--- Start of MATERIAL PROVIDED ---

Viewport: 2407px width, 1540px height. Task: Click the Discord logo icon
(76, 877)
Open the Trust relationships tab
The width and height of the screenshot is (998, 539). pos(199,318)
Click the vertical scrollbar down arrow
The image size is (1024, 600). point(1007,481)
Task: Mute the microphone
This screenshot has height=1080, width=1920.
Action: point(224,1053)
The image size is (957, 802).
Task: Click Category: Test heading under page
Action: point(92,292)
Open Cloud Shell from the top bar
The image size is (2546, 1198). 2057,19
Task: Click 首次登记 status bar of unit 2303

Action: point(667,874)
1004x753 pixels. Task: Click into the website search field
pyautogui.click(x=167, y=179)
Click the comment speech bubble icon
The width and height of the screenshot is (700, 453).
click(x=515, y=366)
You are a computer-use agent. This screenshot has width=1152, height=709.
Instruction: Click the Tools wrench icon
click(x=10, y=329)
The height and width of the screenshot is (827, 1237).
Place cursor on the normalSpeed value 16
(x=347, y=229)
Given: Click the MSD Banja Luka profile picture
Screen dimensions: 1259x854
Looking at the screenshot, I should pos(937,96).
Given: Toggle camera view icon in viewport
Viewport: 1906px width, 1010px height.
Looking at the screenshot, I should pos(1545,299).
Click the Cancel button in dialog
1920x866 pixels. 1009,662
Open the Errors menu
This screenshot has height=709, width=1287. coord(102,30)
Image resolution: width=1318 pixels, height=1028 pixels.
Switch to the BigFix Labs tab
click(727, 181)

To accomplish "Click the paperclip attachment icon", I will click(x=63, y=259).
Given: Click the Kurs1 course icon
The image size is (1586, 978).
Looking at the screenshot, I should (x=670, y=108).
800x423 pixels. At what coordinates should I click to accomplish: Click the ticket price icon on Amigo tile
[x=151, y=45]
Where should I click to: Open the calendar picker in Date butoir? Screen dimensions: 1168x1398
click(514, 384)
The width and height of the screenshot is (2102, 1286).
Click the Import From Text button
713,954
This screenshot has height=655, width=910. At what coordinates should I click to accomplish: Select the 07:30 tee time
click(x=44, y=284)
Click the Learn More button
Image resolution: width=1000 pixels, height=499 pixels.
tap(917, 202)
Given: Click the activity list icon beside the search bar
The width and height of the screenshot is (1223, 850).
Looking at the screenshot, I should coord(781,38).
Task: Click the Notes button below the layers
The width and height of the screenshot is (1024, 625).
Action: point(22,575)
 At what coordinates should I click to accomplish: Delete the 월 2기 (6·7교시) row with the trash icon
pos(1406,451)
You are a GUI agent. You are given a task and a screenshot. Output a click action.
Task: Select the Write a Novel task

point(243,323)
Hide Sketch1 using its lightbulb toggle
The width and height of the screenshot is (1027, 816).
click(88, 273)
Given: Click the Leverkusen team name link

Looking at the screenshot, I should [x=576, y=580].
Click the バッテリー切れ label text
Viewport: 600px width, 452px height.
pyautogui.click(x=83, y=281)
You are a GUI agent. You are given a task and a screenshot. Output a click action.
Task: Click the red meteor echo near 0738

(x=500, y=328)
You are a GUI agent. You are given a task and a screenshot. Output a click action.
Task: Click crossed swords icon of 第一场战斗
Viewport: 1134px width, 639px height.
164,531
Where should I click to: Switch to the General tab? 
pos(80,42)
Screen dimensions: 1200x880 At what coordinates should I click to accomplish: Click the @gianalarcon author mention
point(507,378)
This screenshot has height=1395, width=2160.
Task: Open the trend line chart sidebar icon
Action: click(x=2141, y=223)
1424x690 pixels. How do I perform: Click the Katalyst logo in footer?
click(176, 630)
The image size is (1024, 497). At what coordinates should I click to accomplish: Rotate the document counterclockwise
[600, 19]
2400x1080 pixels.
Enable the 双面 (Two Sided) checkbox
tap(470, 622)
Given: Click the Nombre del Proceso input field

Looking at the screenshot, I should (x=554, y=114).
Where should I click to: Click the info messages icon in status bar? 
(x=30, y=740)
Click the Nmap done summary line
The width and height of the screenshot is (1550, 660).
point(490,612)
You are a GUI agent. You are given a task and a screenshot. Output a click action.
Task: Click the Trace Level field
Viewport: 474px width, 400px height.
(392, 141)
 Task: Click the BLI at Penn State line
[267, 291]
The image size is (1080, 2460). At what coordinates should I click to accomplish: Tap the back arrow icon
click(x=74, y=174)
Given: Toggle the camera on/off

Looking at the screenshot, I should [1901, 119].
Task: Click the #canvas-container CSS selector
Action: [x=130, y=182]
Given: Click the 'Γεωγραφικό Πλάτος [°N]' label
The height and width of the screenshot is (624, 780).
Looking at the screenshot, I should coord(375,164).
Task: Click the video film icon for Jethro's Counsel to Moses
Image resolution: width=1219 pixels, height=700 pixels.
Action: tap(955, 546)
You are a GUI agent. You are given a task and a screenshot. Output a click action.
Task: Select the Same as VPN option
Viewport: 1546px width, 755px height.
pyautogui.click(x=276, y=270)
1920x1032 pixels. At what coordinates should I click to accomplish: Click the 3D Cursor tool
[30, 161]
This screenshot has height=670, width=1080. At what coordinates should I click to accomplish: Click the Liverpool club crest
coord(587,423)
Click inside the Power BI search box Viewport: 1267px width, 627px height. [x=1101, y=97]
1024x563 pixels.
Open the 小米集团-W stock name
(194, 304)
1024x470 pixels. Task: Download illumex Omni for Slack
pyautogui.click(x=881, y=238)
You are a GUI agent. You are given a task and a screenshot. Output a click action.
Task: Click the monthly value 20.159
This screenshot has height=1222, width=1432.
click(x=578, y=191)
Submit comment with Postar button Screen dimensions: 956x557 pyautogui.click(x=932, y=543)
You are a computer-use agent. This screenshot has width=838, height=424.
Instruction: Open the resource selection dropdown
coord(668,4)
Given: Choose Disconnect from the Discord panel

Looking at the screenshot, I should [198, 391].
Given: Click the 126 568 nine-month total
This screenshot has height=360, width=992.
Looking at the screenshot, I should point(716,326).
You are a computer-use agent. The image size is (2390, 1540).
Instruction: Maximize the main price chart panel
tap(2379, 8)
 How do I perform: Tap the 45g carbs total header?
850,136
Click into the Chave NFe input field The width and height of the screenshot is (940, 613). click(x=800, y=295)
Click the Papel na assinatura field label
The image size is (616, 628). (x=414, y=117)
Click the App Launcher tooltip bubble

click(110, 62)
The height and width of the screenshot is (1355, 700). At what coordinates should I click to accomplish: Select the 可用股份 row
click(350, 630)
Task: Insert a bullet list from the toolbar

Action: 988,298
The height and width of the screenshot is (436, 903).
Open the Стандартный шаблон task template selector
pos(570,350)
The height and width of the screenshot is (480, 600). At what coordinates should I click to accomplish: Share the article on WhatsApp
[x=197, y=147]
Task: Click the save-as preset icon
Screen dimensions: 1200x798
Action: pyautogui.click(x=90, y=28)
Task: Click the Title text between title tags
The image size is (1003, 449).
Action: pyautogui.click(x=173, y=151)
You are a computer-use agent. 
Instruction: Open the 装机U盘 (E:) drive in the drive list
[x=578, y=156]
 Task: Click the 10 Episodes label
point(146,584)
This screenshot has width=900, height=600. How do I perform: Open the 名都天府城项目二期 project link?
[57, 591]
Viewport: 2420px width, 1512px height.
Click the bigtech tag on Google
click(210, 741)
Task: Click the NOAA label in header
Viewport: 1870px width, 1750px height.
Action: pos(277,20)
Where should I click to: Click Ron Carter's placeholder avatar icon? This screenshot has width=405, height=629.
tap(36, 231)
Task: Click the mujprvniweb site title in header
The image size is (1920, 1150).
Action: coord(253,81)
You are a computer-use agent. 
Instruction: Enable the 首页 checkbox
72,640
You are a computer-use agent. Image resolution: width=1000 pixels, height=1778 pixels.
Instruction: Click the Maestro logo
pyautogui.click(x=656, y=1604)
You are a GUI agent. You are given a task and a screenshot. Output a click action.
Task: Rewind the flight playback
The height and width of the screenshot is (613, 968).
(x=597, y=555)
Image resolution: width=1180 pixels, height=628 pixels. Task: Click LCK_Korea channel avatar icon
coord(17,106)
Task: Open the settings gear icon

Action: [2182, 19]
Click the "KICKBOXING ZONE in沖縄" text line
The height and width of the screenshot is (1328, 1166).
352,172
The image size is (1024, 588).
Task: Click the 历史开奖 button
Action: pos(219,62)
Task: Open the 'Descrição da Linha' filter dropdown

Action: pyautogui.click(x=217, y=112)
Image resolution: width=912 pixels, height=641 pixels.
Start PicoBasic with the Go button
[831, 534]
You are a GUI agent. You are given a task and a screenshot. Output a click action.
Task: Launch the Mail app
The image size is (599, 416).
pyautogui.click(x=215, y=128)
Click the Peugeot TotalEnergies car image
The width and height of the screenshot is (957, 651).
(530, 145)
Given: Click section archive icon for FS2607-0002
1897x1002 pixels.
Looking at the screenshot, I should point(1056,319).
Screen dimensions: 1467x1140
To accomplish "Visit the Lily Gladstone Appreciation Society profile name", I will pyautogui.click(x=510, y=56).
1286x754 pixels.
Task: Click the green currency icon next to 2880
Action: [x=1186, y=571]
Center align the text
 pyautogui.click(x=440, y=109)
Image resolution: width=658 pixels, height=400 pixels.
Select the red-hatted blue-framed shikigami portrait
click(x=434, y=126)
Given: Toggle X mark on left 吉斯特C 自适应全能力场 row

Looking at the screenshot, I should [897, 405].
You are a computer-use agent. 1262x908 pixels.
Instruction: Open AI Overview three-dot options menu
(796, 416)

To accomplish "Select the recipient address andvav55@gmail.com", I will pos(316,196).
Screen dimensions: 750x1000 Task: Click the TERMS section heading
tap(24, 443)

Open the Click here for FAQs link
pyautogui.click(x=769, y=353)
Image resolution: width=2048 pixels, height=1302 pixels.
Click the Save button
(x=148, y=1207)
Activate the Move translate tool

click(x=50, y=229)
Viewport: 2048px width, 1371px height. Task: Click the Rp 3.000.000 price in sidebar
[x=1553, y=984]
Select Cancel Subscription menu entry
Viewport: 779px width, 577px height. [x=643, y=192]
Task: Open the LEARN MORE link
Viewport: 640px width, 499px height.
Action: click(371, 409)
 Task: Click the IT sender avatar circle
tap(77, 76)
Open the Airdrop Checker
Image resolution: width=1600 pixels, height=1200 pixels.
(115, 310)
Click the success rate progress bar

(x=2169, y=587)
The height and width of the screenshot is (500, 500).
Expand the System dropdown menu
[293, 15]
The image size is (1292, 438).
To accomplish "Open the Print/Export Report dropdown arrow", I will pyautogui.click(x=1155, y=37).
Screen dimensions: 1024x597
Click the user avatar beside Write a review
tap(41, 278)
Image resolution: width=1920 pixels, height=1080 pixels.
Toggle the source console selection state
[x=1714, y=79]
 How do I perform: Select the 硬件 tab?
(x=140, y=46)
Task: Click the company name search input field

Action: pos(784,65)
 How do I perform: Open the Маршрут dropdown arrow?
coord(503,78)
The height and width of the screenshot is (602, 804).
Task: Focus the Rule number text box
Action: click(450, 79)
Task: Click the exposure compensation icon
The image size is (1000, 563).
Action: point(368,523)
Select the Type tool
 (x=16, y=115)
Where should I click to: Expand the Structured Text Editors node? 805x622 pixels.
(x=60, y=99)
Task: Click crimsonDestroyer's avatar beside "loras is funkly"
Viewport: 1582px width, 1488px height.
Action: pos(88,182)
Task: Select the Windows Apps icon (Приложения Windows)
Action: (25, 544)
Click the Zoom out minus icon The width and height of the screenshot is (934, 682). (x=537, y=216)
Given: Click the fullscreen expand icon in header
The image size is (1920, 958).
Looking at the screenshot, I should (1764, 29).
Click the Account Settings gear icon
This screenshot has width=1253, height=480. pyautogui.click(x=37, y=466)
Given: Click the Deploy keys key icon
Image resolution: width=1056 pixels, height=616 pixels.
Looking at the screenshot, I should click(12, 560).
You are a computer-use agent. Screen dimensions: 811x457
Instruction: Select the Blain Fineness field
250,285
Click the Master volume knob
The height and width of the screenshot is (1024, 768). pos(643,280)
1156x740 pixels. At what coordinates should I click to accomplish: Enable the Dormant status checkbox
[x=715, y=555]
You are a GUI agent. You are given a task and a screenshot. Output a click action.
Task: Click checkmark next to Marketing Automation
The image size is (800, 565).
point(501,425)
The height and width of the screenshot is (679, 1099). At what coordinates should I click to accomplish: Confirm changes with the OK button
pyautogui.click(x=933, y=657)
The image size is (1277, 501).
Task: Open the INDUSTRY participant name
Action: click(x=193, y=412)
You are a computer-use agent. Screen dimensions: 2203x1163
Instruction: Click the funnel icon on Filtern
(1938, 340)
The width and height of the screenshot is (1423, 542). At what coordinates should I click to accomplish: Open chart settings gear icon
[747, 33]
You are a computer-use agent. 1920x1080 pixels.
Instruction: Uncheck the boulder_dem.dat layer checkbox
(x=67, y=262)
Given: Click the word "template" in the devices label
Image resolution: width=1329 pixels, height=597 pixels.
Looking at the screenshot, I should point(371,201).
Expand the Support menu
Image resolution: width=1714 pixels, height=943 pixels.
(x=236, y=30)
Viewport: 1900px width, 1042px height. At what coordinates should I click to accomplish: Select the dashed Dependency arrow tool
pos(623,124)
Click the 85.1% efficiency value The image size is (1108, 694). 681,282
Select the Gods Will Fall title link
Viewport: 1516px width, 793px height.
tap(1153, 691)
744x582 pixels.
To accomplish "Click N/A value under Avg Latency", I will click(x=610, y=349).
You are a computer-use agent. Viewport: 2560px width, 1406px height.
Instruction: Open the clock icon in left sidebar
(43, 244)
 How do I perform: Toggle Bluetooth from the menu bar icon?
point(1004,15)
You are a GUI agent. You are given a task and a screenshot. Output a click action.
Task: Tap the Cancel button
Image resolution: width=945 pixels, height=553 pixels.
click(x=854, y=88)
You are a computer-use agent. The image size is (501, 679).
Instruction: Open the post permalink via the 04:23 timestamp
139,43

--- End of MATERIAL PROVIDED ---

Put the lines above, from the line containing "You are a computer-use agent. 1920x1080" through the end of the records, into a JSON list of strings with one string per line, leaving out any blank lines.

● CORRECT OUTPUT
[
  "You are a computer-use agent. 1920x1080 pixels.",
  "Instruction: Uncheck the boulder_dem.dat layer checkbox",
  "(x=67, y=262)",
  "Given: Click the word \"template\" in the devices label",
  "Image resolution: width=1329 pixels, height=597 pixels.",
  "Looking at the screenshot, I should point(371,201).",
  "Expand the Support menu",
  "Image resolution: width=1714 pixels, height=943 pixels.",
  "(x=236, y=30)",
  "Viewport: 1900px width, 1042px height. At what coordinates should I click to accomplish: Select the dashed Dependency arrow tool",
  "pos(623,124)",
  "Click the 85.1% efficiency value The image size is (1108, 694). 681,282",
  "Select the Gods Will Fall title link",
  "Viewport: 1516px width, 793px height.",
  "tap(1153, 691)",
  "744x582 pixels.",
  "To accomplish \"Click N/A value under Avg Latency\", I will click(x=610, y=349).",
  "You are a computer-use agent. Viewport: 2560px width, 1406px height.",
  "Instruction: Open the clock icon in left sidebar",
  "(43, 244)",
  " How do I perform: Toggle Bluetooth from the menu bar icon?",
  "point(1004,15)",
  "You are a GUI agent. You are given a task and a screenshot. Output a click action.",
  "Task: Tap the Cancel button",
  "Image resolution: width=945 pixels, height=553 pixels.",
  "click(x=854, y=88)",
  "You are a computer-use agent. The image size is (501, 679).",
  "Instruction: Open the post permalink via the 04:23 timestamp",
  "139,43"
]